Despite these developments and considerations, as long as capacity remains strong, AEC firms generally continue to be in a favorable position as buyers of professional liability insurance. In particular, firms with risk profiles that appeal to the various insurers’ appetites may be the beneficiaries of little to no rate action.

Tips for achieving a successful renewal. As many professional liability insurers work to balance strengthening the performance and profitability of their portfolios with the need to maintain or grow market share and retain profitable business, design firms need to develop and implement a sound strategy as they approach their 2020 insurance renewals. This might involve the following:

  1. Engage a specialist AEC professional liability broker. These firms can help you assess the insurance marketplace, evaluate individual carriers, review your existing insurance program against your coverage needs, and help enhance your internal risk management procedures and manage your total cost of risk.
  2. Consider approaching the broader marketplace for competitive quotes. A qualified insurance broker can help you market your program, identify suitable program. Given the perceived constraints with limit capacity, engage an excess insurer that can drop down to a lower attachment point into what historically have been primary layers in the event the primary insurer is no longer competitive or withdraws from the marketplace. So, in these cases it may be useful to identify qualified excess insurers that also have the ability to potentially become the primary layer.
  3. Check with your broker on any new and emerging coverage enhancements and endorsements. To retain or grow their business, many professional liability insurers continue to offer coverage enhancements and supplemental coverages, such as rectification coverage, acquisition endorsements, expenses associated with defending against regulatory or disciplinary actions, limited cyber risk insurance, drone liability coverage, among others.
  4. Understand how your exposure is being underwritten. Professional liability insurers use different billings methodologies – such as ratable billings, gross billings, weighted billings – as part of their underwriting process. These differences might result either in better or less favorable terms and conditions for any given AEC firm. So, it helps to know the approach taken by your incumbent or potential insurer. For example, billing attributed to international work, studies, or reports is considered low risk and discounted; and abandoned projects often are excluded along with direct reimbursables. AEC firms also need to recognize what underwriters consider higher risk projects, such as residential and infrastructure, and disciplines, including structural engineering. Another key factor for renewals: recent and historical claims experience.

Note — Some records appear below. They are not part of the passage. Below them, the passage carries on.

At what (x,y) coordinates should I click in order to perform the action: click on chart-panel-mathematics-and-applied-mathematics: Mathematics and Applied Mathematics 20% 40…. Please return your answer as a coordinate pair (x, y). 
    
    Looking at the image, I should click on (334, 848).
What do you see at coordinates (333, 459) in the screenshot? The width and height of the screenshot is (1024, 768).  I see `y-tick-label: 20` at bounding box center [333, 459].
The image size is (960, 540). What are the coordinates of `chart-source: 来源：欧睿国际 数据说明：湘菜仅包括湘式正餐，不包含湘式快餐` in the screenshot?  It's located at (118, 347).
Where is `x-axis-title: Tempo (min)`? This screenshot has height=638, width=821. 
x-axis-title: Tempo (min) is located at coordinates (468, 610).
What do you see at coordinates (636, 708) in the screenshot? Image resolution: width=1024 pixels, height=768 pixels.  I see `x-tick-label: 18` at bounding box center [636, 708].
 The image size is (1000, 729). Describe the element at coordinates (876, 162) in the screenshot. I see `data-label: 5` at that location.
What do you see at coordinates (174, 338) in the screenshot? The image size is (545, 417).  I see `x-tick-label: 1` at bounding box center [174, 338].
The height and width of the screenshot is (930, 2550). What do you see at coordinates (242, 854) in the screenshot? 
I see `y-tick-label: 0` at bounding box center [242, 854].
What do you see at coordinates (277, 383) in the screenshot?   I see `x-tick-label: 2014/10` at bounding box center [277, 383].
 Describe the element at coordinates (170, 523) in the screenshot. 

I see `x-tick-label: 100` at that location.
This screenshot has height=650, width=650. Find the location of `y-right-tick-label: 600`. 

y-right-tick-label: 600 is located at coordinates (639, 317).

Professional liability insurers and the AEC firms they cover are continuing to deal with the varied impacts of the COVID-19 pandemic and the slowing economy on their current business and outlook for the remainder of the calendar year through early 2021. In this environment, design firms need to remain vigilant about their risk management measures, including practicing sound contract hygiene.

By working with an experienced AEC professional liability broker, design firms will be in better position to renew their insurance programs with incumbent insurers, explore potential alternatives in the marketplace and make critical decisions regarding their coverage options, insurance partners, and program structure. They may also gain insights and direction on risk management practices that will help widen their insurance options and improve their overall performance in these dynamic and challenging times.